Solving the AWS Lambda timeout limitation with Amazon ECS Fargate

Recently, I read an article about using Fargate for long-running processes. The article explains the fundamentals well, though in my view it’s not touching upon a few important details I expected to see. So in this article I’ll build upon this article and reflect on some possible tweaks.

The next ideas will be demonstrated with Node.js, though any other runtime would work just as fine. In the end, the background APIs used are same - AWS’s Lambda, ECS, etc.

Reflections

For me, the main point of reading the article about the long-running processes was to see details about solving the 5 minutes limitation in AWS Lambda, similar to this older one. Instead, it was focused on the ECS setup and there wasn’t much about the integration reasoning.
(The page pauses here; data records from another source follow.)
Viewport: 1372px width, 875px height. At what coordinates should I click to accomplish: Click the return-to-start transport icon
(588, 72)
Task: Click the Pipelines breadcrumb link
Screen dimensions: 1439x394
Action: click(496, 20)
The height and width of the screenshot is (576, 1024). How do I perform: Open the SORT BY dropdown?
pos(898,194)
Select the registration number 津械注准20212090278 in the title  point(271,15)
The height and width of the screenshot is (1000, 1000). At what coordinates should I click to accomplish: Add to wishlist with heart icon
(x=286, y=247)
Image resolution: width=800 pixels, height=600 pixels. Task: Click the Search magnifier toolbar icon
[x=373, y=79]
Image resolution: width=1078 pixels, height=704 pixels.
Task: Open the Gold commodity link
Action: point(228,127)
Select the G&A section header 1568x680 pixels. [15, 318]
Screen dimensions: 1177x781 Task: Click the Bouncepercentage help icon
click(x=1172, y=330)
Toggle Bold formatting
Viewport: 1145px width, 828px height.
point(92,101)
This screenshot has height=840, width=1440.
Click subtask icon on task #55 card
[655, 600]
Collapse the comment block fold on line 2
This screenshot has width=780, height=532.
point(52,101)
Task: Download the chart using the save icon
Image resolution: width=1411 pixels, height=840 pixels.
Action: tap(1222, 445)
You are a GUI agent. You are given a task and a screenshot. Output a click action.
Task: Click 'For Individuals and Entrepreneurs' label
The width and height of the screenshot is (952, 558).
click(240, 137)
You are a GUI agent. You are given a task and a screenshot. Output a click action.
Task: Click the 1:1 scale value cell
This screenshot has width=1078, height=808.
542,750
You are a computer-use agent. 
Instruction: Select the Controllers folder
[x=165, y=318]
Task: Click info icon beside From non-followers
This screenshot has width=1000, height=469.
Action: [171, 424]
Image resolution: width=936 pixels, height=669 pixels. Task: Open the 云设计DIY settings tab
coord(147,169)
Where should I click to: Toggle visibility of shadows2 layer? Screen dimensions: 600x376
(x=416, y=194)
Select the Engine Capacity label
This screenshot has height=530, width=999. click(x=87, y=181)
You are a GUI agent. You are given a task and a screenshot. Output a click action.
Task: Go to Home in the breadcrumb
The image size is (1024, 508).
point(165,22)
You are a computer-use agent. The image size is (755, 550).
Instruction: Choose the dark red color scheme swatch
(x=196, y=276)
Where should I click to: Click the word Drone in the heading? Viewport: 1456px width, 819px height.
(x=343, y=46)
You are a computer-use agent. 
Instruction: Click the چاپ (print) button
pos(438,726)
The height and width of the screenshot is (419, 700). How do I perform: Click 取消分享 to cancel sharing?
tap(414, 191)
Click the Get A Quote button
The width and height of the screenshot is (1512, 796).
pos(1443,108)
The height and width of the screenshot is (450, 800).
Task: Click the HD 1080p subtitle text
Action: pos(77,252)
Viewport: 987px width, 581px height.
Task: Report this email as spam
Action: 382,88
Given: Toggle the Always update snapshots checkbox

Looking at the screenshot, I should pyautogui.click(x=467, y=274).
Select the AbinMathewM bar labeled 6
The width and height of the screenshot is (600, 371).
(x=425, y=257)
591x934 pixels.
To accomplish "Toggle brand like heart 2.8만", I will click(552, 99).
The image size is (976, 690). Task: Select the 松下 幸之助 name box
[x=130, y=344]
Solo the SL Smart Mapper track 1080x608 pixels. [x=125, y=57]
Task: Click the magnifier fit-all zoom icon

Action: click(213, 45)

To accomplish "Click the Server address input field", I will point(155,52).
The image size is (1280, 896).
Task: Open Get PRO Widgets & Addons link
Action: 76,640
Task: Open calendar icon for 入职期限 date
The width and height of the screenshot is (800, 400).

Also, the example of runTask was a useful start, though it’s not immediately obvious how the environment variables can act as dynamic parameters.

Also, reading around the topic of integrating AWS Lambda with ECS Fargate, I was surprised getFunction wasn’t used in any of the implementations. (At least I didn’t find one) This function returns an address to a signed URL holding a zip archive to a given lambda handler. This handler is the code which could be executed in the container. In my opinion, that information and resource would enable a far thinner implementation approach in the container.

Keep in mind that with serverless-webpack you can package your handlers, libraries and others into a single file containing all dependencies.

Ideas about implementation

After the above-mentioned research and reflections, I came to the following ideas about possible implementation strategy:

Have the primary AWS Lambda handler. This is the business critical handler which should not fail because of timeout limitations
Have a secondary AWS Lambda handler which is plugged to the primary via a dead letter queue. Not only SQS is a valid trigger nowadays but it’s also better to start the Fargate service only and if it’s necessary. More specifically, the retry behavior in case of timeout will try to re-run the handler 3 times. If 3 attempts fail, then and only then the secondary handler being a safety net will trigger the container for a long-running task.
Run the ECS Fargate Docker container when primary handler fails. The container’s wrapper around the primary handler should be as thin as fetching original handler and passing down the original event and context without any mutations.

Implementation notes

Update the `serverless` service

Because services are based on the serverless framework, I used this dead letter queue plugin in order to attach the secondary handler to the primary one.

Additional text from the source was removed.